We both got a late start today because hubby had a coffee incident in the kitchen this morning (the pot developed a plug such that hot coffee and grounds overflowed volcano-style all over the counter, nearby stove, floor, wall and into the cat’s bowls before he noticed). So we had to work late tonight to make up for lost time. To compensate, I made both breakfast and lunch bentos so we didn’t starve.

Breakfast Bentos

Layer of vanilla Silk® brand yogurt under chopped nectarines, strawberries and oranges then topped with pecans and dried cranberries. Hubby likes his fruit with plenty of agave nectar to sweeten it but the nectarines are so perfect today that I’m testing to see if he notices the missing nectar. Even though agave nectar has about half the glycemic index of sugar or honey I’m still trying to watch how much sugar we consume.

My Lunch Bento

  • TastyBite® brand Punjab Eggplant over leftover white rice
  • Garnished with spring onion and tomato flower
  • Side salad with romaine, tomato, onion, goji berries and wasabi peas
  • Easy-Scale Sesame Dressing is something I mixed up quicky this morning (recipe here on my blog)
  • Dessert is kiwi and strawberries

Product Review of TastyBite® brand Punjab Eggplant

I hadn’t tried the TastyBite® product before and it was okay. Make sure you put some chapstick on before eating this as it will sting your lips. It’s fairly hot—as in spicy—but not a whole lot of other flavors. Didn’t taste the eggplant at all. This may be due to the processed nature of the food because I could SEE the eggplant, just didn’t taste it. These little packaged Indian foods are a good idea for bentos in that you can easily get several portions from one pouch and you don’t have to cook. The main thing that compelled me to purchase this particular one at Whole Foods was that the ingredients are NORMAL food items. Nothing I can’t pronounce and no scary chemicals. I might buy it on sale in the future and maybe add something savory to it to pump up the flavor. Hubby agrees, he preferred the Kitchens of India Chickpeas Curry we had last week.

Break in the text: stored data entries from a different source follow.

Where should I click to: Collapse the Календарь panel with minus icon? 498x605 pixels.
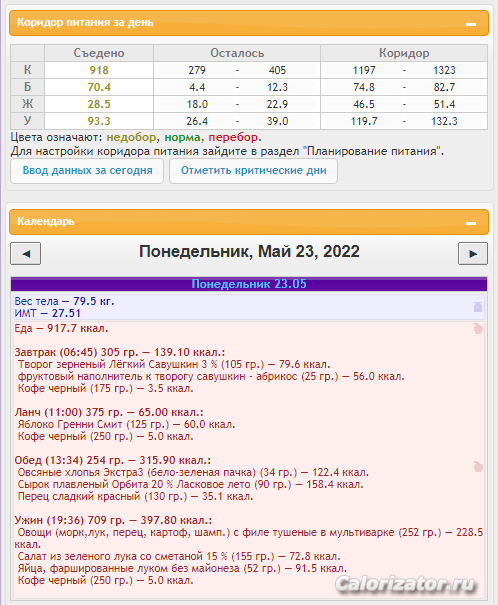pyautogui.click(x=471, y=223)
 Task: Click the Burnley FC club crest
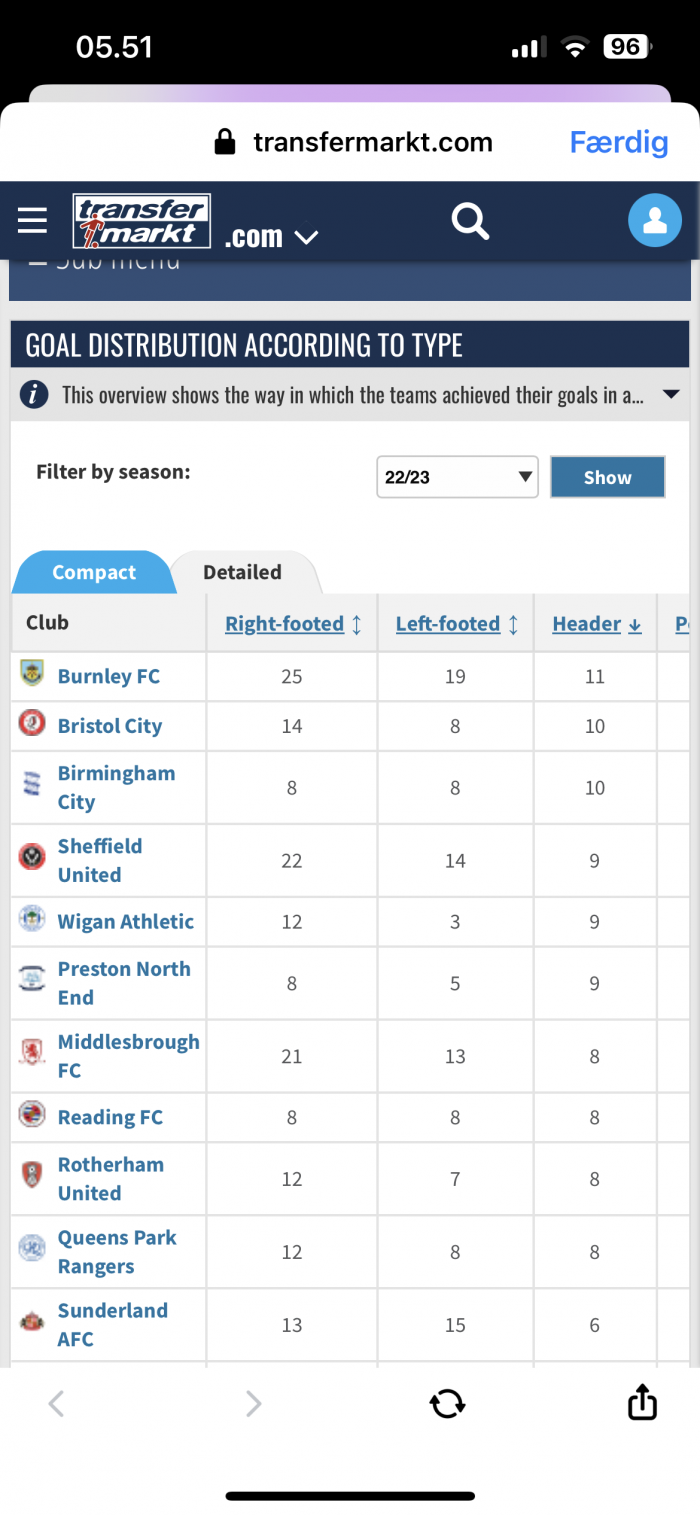[x=32, y=673]
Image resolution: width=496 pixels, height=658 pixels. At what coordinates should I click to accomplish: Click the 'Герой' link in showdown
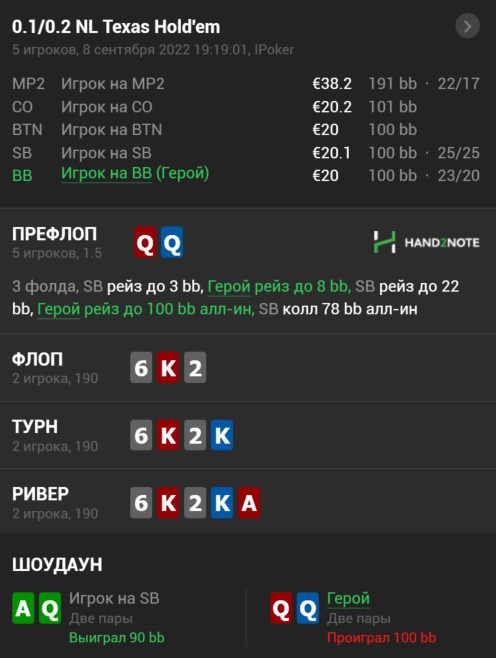(x=348, y=598)
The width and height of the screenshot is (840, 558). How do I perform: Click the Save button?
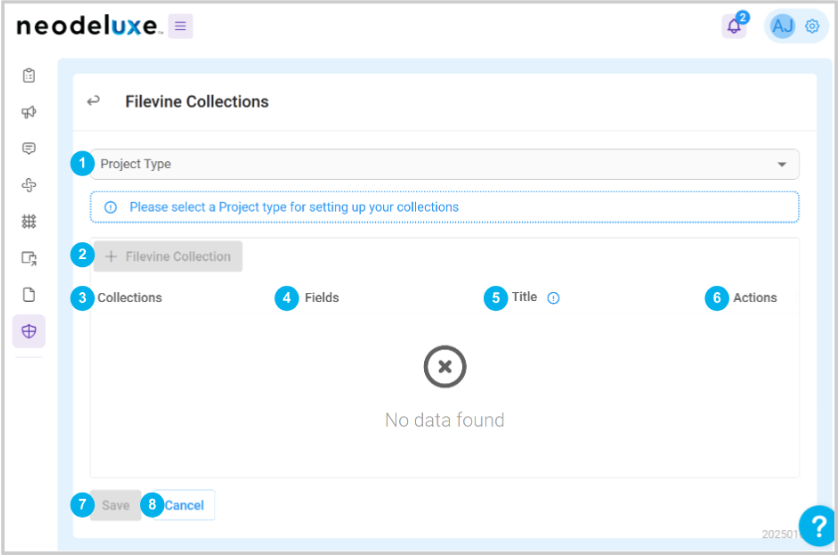pyautogui.click(x=115, y=505)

Making the floral garnishes:

I found out while trying to make the tomato flowers that tomatoes are NOT the best item to use for attempting fancy shapes. Even though I tried using end slices (tomato heals) and patting them dry with paper towels, their edges are just too ragged. Would have looked better if I’d used a carrot or a yellow squash.

For the flower centers I used white slices from the spring onions tacked on with a dab of miso. The leaves are the green part of the spring onions cut on an extreme diagonal.

Hubby’s Lunch Bento

  • TastyBite® brand Punjab Eggplant over leftover white rice
  • Garnished with spring onion and tomato flower
  • Side salad with romaine, tomato, onion, goji berries and wasabi peas
  • Easy-Scale Sesame Dressing

Hubby’s Verdict

He loved the salad dressing. He thought it was the perfect amount of sesame oil and requested a I make a big jar to keep on hand at home.

(Side Note: Has anyone else noticed how much the price of sesame oil has gone up? I could have sworn it was 4 bucks at the regular grocery and now it’s 7. So, instead, I got a jumbo jug at our local Japanese supermart, Mitsuwa much more reasonably. I’m sure you can find it more cheaply if you try an ethnic grocer in your area.)

Regarding the TastyBite® brand Punjab Eggplant, he liked the Kitchens of India Chickpeas Curry from last week better.